Are we practicing “Smart Justice”? Are we building a “Fair and Equal” Community?
This is too smart a community to lock
ourselves into a larger investment in law and justice without much
more planning, expense, and modeling. I spent the summer reading and
addressing on
my blog the failures of mass incarceration and racially based
policing in America and examining how we are creating those same
conditions in Whatcom County. I read Todd Clark, Michelle Alexander,
Ruth Wilson Gilmore and others. Few words I have heard about how much
we are contributing to mass incarceration and racially based policing
except perhaps from County Executive (and Restorative Justice)
candidate Joy Gilfilen, local activists Junga Subedar and Irene
Morgan. We are clearly sleep walking into the future, committing to
law and justice spending levels for generations without enough
analysis and data, without enough circumspection.
Do you want to recreate the mistakes of
California here in WA? Is that the future you want your children to
live in? Do you want to live in fear of drive by shootings as our
urban areas grow? Do you want this West Coast list of gritty
industrial cities with large ports mentioned in the same breath,
"Long Beach, Oakland, Tacoma and Bellingham" because they
are all similar in crime, inequality and large investments in law and
justice infrastructure? The dollars and implications are way too big
here for a simple and easy vote. The County Executive and the Sheriff
have rushed (some say bullied) a huge project that will effect our
future and the future of our children greatly. For me, there has just
not been enough input and analysis. We need to consider our law and
justice infrastructure expenditures in the context of the greater
social and economic realities of our world.
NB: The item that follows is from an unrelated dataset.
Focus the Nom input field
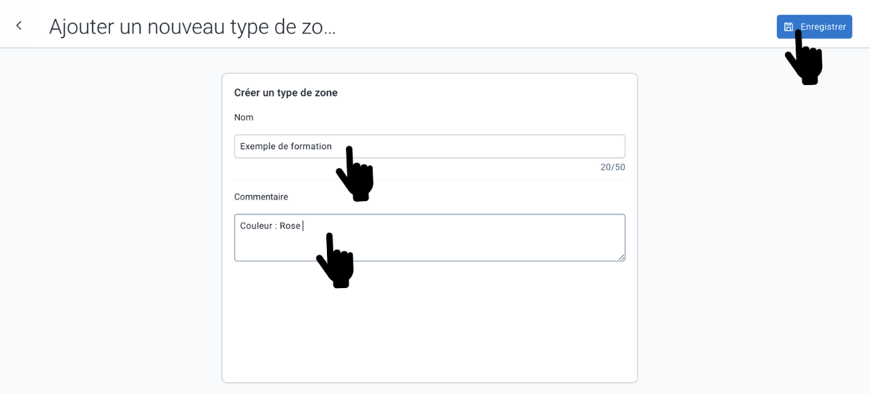This screenshot has height=394, width=870. tap(430, 146)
If we don't do so
carefully, the result will be a well crafted step into a world of
greater narcotics trafficking, undiminished law and justice
expenditures, violence and the irreducible, irredeemable chaos of
another West Coast port city riddled with crime.
2 comments:
Thank you Ryan for sharing your invaluable and correct assessment of this situation. Everything you have stated gives a clear picture of what we Bellinghamites must do to maintain our current standard of living.
We need more folks like you to be an advocate for those whose voice goes unheard.
Thanks so much. It occurs to me that faith in others is our best defense against inhumanity.